Quando Richard Serra lança chumbo líquido contra as paredes ou cantos de um espaço, está a demonstrar de forma inequívoca e radical a antiquíssima relação entre processo e matéria, e a mudança de estado que esta sofre num registo de tempo que pode ser pouco mais do que efémero. Na verdade, temos de considerar que este escultor nunca produziu objectos, mas estados transitórios de movimentos actuantes, que tanto podem ser os do artista como os do espectador. Para Richard Serra, o visitante é parte integrante e generativa da própria obra e é ao percorrê-la, na distância de um extremo a outro, ao ser confrontado com as maciças e desmesuradas barreiras de aço que lhe impedem o caminho ou que o conduzem por sinuosas linhas em direcção ao centro sempre em fuga, que esta passa a existir. São sempre os espectadores que fazem uma obra de arte e, neste caso concreto, ver é também uma experiência corporal total, em que a massa, o peso e a medida que pressentimos nos lança abruptamente para um espaço poético sem palavras, muito mais musical e espiritual do que apenas visual.
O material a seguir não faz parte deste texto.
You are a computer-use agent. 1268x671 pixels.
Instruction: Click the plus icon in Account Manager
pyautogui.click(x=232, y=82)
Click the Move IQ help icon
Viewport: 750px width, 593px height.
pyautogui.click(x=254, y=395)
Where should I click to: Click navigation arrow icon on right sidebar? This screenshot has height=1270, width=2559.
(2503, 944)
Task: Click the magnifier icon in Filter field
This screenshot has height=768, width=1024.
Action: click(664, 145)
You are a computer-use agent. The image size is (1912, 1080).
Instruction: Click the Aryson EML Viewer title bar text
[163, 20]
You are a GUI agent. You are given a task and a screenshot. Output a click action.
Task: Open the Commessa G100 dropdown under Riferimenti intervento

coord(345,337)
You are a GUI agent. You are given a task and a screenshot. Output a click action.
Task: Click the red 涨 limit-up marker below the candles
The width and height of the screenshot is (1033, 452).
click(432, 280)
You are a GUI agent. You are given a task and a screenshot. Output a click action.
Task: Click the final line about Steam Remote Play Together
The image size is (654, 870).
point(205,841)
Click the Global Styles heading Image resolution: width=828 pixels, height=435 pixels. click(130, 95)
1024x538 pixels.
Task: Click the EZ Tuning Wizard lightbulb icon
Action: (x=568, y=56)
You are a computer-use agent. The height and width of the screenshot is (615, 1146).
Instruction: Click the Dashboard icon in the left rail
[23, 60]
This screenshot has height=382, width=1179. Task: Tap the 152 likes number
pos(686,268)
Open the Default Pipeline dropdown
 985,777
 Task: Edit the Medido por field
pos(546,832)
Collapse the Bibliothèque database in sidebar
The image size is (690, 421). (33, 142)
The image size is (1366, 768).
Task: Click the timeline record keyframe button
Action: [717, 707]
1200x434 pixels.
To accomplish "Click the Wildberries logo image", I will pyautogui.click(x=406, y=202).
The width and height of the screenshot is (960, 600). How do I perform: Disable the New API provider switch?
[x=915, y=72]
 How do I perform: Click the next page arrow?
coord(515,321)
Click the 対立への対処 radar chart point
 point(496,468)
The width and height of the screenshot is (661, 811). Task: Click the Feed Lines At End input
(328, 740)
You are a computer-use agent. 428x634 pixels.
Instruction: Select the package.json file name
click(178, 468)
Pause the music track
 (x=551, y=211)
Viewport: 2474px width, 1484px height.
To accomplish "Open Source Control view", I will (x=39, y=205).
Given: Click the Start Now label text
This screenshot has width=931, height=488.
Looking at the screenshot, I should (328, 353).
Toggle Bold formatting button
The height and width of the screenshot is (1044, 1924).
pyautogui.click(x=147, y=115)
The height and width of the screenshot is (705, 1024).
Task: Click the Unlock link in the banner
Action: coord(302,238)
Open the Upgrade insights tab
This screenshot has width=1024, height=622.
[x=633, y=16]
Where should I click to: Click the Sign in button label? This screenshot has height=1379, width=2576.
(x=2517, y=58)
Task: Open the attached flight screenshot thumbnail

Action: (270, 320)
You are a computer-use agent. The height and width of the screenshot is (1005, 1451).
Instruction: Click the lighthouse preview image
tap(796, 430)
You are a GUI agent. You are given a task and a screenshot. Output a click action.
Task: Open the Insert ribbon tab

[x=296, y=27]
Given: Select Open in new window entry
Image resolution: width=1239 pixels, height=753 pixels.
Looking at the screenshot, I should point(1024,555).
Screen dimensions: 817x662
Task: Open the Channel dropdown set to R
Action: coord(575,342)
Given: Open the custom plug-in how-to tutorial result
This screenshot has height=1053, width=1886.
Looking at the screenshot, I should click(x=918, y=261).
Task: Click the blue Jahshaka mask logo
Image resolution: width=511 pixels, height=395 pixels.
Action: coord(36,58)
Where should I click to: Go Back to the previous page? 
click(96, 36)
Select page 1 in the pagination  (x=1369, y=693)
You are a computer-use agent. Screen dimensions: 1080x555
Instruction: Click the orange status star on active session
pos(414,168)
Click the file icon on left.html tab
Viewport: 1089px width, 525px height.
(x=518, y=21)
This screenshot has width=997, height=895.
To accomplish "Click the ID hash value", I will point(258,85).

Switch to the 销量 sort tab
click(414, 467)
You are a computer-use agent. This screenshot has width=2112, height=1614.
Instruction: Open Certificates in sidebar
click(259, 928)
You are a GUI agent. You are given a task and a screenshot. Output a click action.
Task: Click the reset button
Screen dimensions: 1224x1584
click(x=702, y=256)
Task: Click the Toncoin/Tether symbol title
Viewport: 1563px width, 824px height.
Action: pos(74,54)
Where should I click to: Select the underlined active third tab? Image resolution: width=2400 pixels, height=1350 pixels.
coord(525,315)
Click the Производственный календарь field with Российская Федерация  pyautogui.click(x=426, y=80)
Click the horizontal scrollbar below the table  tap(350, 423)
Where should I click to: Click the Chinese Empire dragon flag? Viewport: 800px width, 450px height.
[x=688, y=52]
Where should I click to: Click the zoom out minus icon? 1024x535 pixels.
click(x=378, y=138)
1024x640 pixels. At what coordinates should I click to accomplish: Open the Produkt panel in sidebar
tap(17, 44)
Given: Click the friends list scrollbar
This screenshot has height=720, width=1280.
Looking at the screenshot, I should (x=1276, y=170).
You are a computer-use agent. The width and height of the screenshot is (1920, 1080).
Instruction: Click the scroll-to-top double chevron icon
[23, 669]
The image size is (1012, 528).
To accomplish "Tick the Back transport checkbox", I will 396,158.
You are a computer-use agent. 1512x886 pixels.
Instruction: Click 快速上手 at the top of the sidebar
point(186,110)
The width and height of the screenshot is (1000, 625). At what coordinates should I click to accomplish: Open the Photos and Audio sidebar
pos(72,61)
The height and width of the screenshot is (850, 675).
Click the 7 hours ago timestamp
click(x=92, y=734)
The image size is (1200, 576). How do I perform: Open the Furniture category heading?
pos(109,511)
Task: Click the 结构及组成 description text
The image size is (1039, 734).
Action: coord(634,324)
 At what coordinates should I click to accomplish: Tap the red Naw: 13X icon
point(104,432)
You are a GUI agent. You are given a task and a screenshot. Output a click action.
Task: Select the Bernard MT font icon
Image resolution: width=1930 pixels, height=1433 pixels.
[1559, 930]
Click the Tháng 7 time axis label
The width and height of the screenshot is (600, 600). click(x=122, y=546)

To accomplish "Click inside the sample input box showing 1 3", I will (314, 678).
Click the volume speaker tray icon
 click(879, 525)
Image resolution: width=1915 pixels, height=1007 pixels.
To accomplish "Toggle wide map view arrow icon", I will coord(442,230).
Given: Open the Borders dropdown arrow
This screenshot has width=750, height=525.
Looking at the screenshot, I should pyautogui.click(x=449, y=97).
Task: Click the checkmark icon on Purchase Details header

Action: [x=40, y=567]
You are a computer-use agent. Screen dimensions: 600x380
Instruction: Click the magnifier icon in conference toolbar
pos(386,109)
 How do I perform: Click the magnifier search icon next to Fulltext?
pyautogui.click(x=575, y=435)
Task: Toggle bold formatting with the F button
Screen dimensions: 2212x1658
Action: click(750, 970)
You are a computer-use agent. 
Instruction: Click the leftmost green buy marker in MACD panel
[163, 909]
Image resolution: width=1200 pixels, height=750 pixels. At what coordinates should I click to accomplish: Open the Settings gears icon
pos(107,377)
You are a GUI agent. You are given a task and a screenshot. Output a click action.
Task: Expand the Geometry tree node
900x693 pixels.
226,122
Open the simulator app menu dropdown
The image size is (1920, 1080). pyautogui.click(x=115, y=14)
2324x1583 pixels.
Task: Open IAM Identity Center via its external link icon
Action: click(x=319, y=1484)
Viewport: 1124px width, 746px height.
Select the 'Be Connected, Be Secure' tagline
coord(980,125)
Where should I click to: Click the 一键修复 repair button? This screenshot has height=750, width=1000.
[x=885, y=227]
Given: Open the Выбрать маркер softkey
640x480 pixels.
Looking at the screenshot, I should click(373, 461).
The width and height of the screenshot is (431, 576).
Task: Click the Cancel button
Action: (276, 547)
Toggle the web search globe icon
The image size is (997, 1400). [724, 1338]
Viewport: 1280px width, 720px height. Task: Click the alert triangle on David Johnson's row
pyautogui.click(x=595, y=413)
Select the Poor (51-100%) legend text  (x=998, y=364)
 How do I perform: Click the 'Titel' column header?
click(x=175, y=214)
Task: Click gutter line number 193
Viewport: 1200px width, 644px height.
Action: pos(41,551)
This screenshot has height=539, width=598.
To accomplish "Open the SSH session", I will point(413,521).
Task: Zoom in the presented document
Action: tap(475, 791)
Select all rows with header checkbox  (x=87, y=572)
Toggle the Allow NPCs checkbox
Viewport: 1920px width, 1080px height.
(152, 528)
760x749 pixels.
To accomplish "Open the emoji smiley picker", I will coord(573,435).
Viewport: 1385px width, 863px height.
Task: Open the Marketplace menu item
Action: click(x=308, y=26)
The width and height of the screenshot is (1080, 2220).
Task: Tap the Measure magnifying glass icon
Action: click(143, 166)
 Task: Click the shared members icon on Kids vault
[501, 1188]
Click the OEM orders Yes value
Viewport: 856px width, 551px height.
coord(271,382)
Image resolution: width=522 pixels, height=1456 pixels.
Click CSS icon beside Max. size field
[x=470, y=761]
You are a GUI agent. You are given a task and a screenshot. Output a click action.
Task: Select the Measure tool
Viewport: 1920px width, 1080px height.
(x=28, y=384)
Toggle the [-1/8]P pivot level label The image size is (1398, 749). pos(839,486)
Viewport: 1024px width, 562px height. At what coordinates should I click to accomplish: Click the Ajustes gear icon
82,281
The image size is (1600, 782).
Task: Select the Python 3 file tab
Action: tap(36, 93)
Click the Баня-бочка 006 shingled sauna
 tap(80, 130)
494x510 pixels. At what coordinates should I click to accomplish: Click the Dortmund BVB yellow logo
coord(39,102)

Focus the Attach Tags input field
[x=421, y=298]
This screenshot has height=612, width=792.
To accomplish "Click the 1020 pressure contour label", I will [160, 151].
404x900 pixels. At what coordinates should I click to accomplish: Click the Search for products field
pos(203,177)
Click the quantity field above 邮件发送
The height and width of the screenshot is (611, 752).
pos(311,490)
É através da perspectiva do olhar do espectador que as suas esculturas ganham sentido: não se trata de objectos, mas da experiência de uma passagem. Nas suas palavras, “experimentar uma das minhas peças é sentir uma noção de tempo, do lugar e reagir a isso”. Desde as primeiras esculturas em borracha, látex, fibra de vidro ou chumbo até às enormes peças em aço-corten que as questões do peso, massa e equilíbrio e a sua relação com o visitante e o espaço, arquitectónico ou natural, se consolidaram numa linguagem reconhecida universalmente, deixando uma marca indelével na história e pensamento da escultura.

Pessoalmente, para além da utilização exclusiva do aço e do ferro, alguns outros aspectos me ligam à obra deste escultor e o tornam, juntamente com Alberto Giacometti, um dos poucos artistas realmente importantes para a minha formação e para o meu trabalho. Diria que, para além da questão do material, da crença de que a escultura não é um objecto e da convicção de que a obra precisa do espectador para ganhar existência, tudo o resto parece ser o oposto e optar por soluções antagónicas. Mas, na verdade, a pesquisa sobre o peso e a leveza, que é central em toda a história da escultura, é talvez o que nos une. Ou, pelo menos, aquilo que mais me tem ensinado no seu trabalho. Um grande poeta, meu amigo, mandou-me hoje de manhã as palavras de Richard Serra, dizendo que se lembrou de mim: “Everything we choose in life for its lightness soon reveals its unbearable weight”.